▶ **TO DO**
Each time a line of the listing holds "INHIBICE", copy that line.

▶ **DATA FOR ANALYSIS**
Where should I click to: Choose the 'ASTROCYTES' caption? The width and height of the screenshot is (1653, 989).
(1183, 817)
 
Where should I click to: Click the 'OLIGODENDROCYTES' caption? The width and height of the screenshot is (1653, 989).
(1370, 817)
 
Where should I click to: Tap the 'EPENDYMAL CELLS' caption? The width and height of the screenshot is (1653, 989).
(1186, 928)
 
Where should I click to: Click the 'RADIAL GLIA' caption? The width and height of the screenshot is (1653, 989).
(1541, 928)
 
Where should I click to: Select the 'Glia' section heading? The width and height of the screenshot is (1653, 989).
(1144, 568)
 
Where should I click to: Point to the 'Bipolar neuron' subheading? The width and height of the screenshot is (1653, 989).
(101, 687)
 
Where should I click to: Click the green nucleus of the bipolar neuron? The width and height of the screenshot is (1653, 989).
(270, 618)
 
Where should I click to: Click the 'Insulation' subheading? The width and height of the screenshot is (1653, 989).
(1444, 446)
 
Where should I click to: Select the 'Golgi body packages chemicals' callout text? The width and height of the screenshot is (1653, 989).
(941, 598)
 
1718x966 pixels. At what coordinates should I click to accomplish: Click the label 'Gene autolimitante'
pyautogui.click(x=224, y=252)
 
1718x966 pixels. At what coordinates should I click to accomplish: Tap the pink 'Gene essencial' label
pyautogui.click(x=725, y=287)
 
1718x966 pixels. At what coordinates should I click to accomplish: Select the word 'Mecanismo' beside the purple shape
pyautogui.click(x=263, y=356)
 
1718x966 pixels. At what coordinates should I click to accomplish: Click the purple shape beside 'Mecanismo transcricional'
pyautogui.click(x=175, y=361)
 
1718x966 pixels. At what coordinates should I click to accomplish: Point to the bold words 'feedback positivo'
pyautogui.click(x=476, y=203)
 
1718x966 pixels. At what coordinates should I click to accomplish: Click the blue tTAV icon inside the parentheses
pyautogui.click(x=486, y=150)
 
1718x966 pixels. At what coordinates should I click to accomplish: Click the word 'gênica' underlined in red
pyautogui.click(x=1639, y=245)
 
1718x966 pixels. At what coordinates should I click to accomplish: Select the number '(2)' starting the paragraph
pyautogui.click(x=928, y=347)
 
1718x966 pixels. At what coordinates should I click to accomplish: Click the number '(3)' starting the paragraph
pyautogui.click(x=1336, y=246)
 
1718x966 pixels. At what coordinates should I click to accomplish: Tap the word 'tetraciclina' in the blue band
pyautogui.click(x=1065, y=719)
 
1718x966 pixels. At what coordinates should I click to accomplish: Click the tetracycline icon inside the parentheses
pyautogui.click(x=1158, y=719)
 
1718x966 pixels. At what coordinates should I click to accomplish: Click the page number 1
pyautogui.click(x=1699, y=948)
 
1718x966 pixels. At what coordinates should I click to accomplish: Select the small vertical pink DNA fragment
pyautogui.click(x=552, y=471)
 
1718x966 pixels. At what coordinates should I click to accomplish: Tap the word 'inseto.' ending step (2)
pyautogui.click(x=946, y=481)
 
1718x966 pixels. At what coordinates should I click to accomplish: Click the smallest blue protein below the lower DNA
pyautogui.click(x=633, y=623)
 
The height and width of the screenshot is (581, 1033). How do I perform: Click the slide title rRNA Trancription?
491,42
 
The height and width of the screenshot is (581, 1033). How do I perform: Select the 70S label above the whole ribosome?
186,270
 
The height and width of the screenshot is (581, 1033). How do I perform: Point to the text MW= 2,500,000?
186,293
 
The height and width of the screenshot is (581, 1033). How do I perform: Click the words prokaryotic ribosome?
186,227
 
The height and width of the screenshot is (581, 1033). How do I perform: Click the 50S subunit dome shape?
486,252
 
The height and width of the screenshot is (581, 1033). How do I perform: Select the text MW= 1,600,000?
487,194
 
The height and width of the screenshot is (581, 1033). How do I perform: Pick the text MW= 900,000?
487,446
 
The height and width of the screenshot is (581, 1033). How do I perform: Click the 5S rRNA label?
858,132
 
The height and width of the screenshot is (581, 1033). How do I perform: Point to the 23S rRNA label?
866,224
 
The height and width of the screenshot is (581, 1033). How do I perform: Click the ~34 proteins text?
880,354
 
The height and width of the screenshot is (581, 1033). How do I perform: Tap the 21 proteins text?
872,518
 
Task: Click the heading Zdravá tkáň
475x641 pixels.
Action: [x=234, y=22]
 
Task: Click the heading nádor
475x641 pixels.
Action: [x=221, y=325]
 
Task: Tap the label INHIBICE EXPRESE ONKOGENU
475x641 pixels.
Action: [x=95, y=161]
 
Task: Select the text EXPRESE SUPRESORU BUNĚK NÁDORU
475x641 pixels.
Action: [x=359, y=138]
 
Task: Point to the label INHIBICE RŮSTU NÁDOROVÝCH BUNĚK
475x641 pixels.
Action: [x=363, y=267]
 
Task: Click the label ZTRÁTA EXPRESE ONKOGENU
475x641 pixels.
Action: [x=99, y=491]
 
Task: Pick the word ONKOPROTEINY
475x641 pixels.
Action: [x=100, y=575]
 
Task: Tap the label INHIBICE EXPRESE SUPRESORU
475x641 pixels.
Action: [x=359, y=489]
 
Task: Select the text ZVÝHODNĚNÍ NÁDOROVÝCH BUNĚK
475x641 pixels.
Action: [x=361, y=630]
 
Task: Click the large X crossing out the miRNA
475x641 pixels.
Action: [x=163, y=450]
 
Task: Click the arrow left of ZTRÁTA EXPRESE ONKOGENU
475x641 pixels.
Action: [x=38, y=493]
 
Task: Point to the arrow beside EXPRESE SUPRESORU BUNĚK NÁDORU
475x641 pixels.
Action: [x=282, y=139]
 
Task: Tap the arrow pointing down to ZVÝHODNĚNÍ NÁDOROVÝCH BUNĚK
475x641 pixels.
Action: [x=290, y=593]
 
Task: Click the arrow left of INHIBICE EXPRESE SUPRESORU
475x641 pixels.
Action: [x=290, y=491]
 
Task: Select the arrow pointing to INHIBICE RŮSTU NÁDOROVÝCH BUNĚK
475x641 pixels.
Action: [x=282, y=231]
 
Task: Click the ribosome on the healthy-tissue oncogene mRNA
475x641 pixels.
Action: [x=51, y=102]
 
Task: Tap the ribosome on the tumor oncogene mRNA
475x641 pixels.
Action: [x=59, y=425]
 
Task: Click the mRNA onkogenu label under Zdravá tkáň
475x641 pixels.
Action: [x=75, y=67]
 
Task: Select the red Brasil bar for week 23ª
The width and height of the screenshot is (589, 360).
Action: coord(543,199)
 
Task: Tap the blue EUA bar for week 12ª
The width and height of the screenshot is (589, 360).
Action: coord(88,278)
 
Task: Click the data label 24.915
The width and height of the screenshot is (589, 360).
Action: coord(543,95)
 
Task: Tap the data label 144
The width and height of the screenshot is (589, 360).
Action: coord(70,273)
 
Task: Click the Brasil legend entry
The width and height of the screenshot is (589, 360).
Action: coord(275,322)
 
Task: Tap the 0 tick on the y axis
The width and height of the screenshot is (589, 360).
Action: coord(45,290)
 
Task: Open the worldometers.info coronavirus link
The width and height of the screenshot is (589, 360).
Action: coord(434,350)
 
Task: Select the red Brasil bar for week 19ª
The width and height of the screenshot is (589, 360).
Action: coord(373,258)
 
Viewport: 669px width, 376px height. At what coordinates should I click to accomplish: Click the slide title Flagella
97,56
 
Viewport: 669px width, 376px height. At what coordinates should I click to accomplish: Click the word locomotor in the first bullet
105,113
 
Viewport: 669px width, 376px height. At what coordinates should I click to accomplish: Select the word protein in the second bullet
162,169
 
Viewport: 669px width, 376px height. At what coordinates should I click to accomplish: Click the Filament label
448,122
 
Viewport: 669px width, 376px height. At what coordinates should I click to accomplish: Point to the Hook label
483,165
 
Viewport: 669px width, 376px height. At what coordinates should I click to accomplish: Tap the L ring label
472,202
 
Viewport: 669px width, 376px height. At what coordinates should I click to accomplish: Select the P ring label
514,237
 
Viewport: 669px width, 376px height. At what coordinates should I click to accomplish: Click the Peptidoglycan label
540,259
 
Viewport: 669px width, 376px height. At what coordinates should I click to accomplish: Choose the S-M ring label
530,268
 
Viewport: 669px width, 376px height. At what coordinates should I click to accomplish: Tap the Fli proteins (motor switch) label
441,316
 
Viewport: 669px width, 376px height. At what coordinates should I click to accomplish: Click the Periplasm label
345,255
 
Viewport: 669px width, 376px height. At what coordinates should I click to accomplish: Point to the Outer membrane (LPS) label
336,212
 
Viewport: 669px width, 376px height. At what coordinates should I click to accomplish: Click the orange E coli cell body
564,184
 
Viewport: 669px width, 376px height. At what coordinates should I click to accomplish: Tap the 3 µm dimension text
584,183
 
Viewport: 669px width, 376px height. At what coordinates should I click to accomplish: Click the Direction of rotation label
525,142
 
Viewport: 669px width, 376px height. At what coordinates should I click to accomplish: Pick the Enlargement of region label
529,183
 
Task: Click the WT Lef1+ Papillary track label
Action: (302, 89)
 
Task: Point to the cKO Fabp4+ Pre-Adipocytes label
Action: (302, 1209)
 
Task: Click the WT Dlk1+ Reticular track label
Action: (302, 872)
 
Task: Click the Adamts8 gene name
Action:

▶ **RESULT FOR THIS TASK**
Task: Tap the label INHIBICE EXPRESE ONKOGENU
Task: Point to the label INHIBICE RŮSTU NÁDOROVÝCH BUNĚK
Task: Tap the label INHIBICE EXPRESE SUPRESORU
Task: Click the arrow left of INHIBICE EXPRESE SUPRESORU
Task: Select the arrow pointing to INHIBICE RŮSTU NÁDOROVÝCH BUNĚK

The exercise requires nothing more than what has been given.